• What the task asks
All entries below are to be duplicated verbatim.

• Records for the task
########

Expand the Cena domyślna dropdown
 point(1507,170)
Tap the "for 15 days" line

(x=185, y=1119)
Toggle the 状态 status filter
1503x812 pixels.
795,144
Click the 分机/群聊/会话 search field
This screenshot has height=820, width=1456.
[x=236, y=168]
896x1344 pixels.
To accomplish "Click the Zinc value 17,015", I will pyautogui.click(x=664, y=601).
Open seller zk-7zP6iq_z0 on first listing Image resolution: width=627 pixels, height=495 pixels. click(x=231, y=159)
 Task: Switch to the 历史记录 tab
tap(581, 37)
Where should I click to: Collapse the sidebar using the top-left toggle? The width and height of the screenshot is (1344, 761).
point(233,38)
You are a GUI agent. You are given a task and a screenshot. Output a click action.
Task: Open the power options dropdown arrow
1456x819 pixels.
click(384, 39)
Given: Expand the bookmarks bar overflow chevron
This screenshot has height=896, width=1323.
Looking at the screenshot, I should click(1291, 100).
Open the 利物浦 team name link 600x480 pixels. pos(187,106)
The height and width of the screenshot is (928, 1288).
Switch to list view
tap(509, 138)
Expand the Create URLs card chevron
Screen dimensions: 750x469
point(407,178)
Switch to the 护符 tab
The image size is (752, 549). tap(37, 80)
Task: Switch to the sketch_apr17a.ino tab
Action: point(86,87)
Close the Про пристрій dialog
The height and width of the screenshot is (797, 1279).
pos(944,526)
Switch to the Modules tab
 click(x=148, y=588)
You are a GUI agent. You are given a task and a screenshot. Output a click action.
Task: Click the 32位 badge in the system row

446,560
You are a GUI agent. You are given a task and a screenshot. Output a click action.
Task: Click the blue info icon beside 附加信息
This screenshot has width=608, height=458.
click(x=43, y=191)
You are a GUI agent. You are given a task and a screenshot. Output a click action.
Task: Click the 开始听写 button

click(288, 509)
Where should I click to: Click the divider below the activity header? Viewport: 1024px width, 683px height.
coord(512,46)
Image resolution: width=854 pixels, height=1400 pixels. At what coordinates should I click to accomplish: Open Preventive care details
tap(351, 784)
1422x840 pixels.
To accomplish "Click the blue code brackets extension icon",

########

• Output
Expand the Cena domyślna dropdown
 point(1507,170)
Tap the "for 15 days" line

(x=185, y=1119)
Toggle the 状态 status filter
1503x812 pixels.
795,144
Click the 分机/群聊/会话 search field
This screenshot has height=820, width=1456.
[x=236, y=168]
896x1344 pixels.
To accomplish "Click the Zinc value 17,015", I will pyautogui.click(x=664, y=601).
Open seller zk-7zP6iq_z0 on first listing Image resolution: width=627 pixels, height=495 pixels. click(x=231, y=159)
 Task: Switch to the 历史记录 tab
tap(581, 37)
Where should I click to: Collapse the sidebar using the top-left toggle? The width and height of the screenshot is (1344, 761).
point(233,38)
You are a GUI agent. You are given a task and a screenshot. Output a click action.
Task: Open the power options dropdown arrow
1456x819 pixels.
click(384, 39)
Given: Expand the bookmarks bar overflow chevron
This screenshot has height=896, width=1323.
Looking at the screenshot, I should click(1291, 100).
Open the 利物浦 team name link 600x480 pixels. pos(187,106)
The height and width of the screenshot is (928, 1288).
Switch to list view
tap(509, 138)
Expand the Create URLs card chevron
Screen dimensions: 750x469
point(407,178)
Switch to the 护符 tab
The image size is (752, 549). tap(37, 80)
Task: Switch to the sketch_apr17a.ino tab
Action: point(86,87)
Close the Про пристрій dialog
The height and width of the screenshot is (797, 1279).
pos(944,526)
Switch to the Modules tab
 click(x=148, y=588)
You are a GUI agent. You are given a task and a screenshot. Output a click action.
Task: Click the 32位 badge in the system row

446,560
You are a GUI agent. You are given a task and a screenshot. Output a click action.
Task: Click the blue info icon beside 附加信息
This screenshot has width=608, height=458.
click(x=43, y=191)
You are a GUI agent. You are given a task and a screenshot. Output a click action.
Task: Click the 开始听写 button

click(288, 509)
Where should I click to: Click the divider below the activity header? Viewport: 1024px width, 683px height.
coord(512,46)
Image resolution: width=854 pixels, height=1400 pixels. At what coordinates should I click to accomplish: Open Preventive care details
tap(351, 784)
1422x840 pixels.
To accomplish "Click the blue code brackets extension icon",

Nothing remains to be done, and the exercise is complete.